#### Problem requirements:
Images are to be omitted, and the rest of the records reproduced exactly.
Data for processing Start Marker
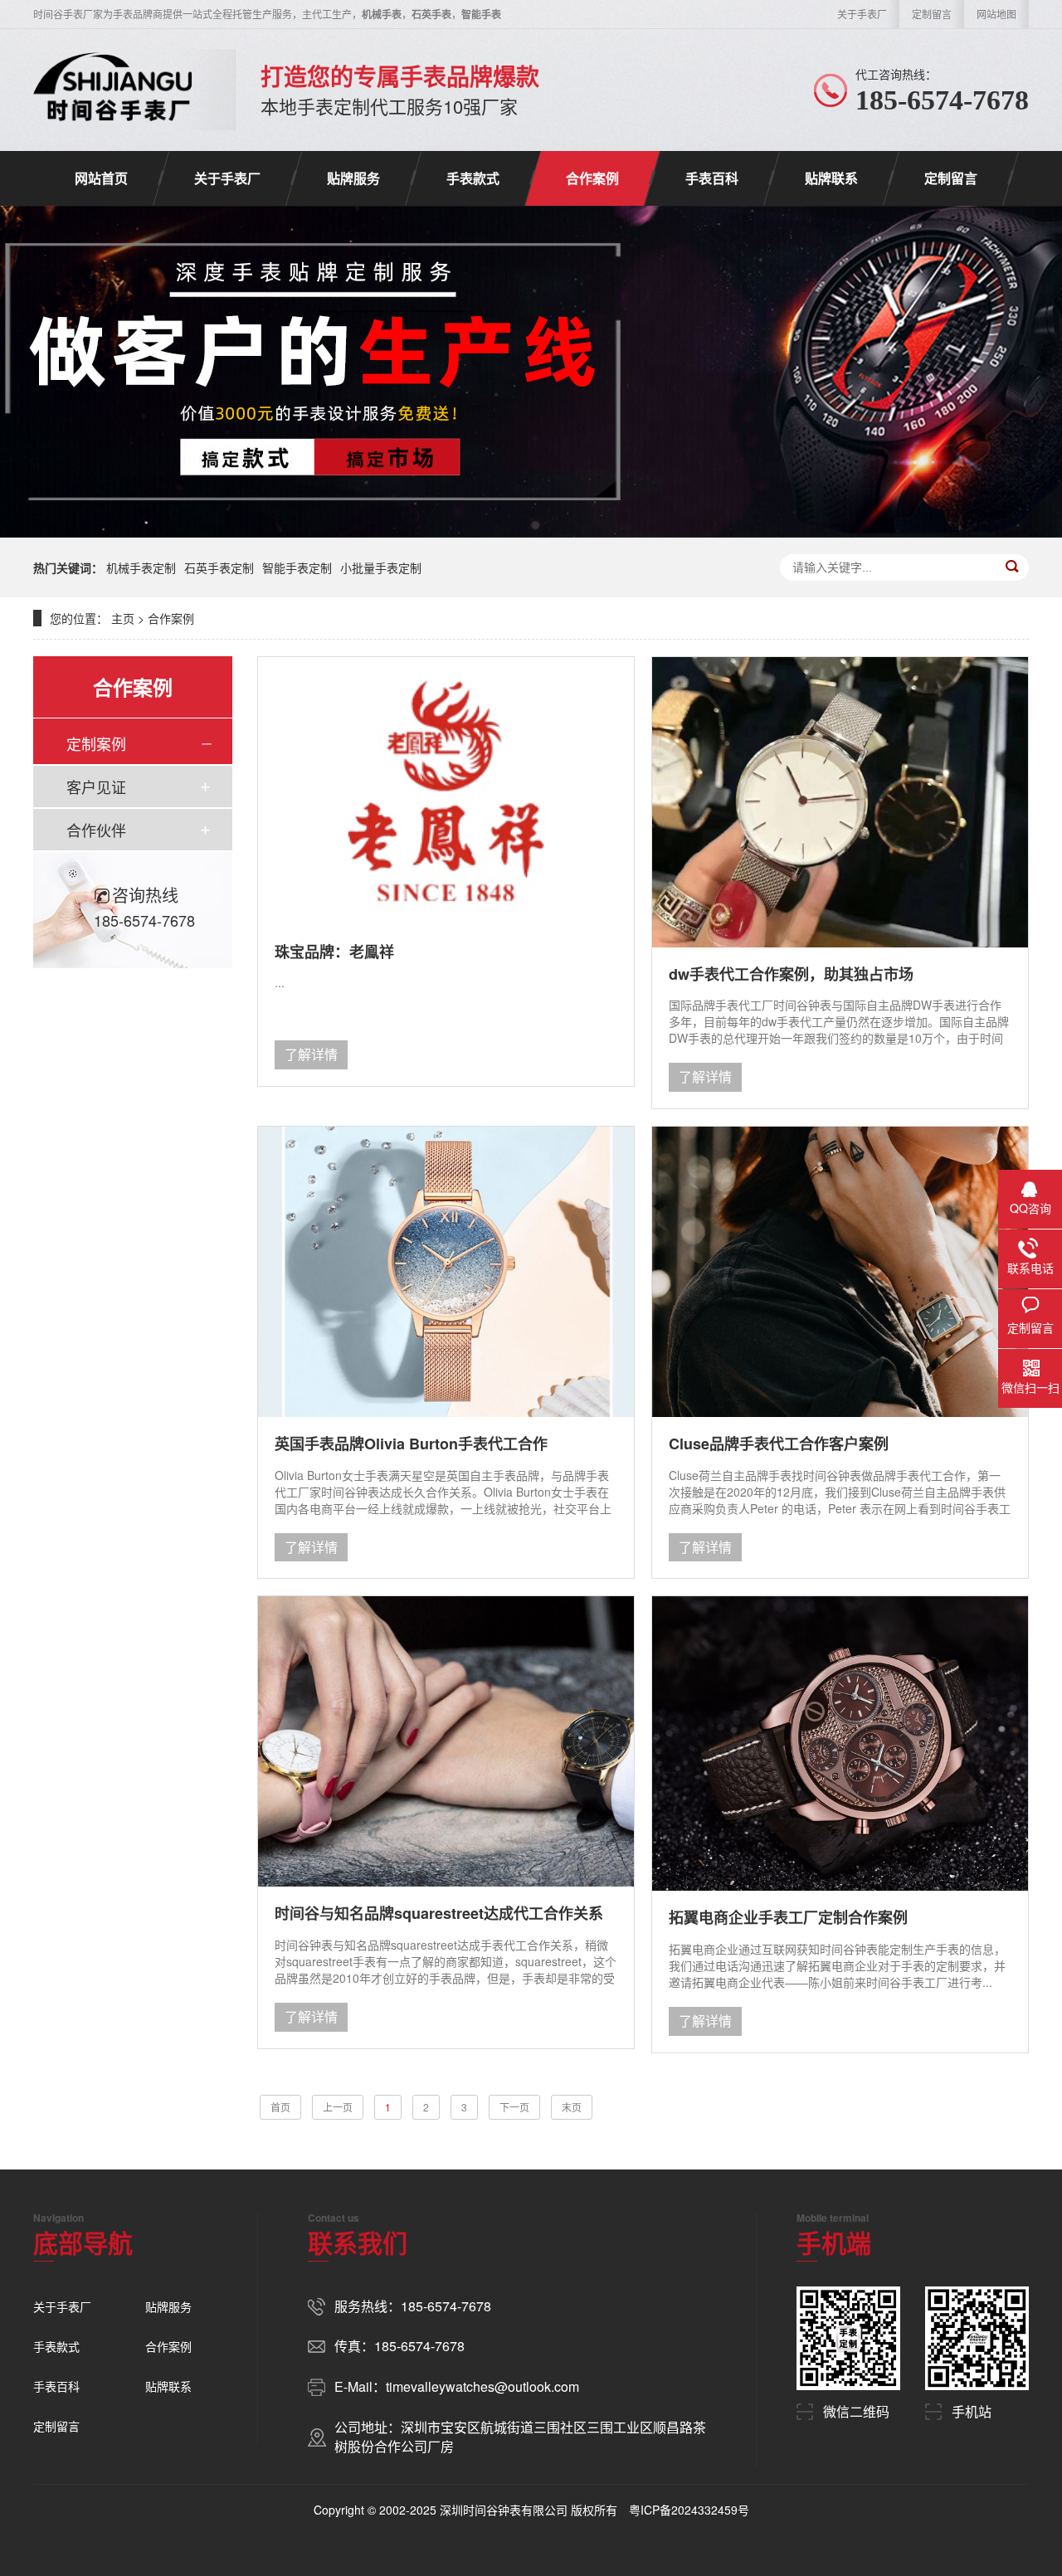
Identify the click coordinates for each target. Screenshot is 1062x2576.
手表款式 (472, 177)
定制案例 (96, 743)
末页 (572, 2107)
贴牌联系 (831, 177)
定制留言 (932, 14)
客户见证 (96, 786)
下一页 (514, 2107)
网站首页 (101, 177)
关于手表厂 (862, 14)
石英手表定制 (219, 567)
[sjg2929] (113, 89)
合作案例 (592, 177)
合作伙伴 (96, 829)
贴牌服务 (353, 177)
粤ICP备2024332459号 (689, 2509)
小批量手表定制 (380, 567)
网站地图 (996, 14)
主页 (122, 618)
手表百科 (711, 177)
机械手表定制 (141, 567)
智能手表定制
Data for processing End Marker
#### Expected answer:
Identify the click coordinates for each target. Screenshot is 1062x2576.
手表款式 (472, 177)
定制案例 (96, 743)
末页 (572, 2107)
贴牌联系 (831, 177)
定制留言 (932, 14)
客户见证 (96, 786)
下一页 (514, 2107)
网站首页 (101, 177)
关于手表厂 (862, 14)
石英手表定制 (219, 567)
[sjg2929] (113, 89)
合作案例 (592, 177)
合作伙伴 (96, 829)
贴牌服务 (353, 177)
粤ICP备2024332459号 (689, 2509)
小批量手表定制 (380, 567)
网站地图 (996, 14)
主页 (122, 618)
手表百科 (711, 177)
机械手表定制 (141, 567)
智能手表定制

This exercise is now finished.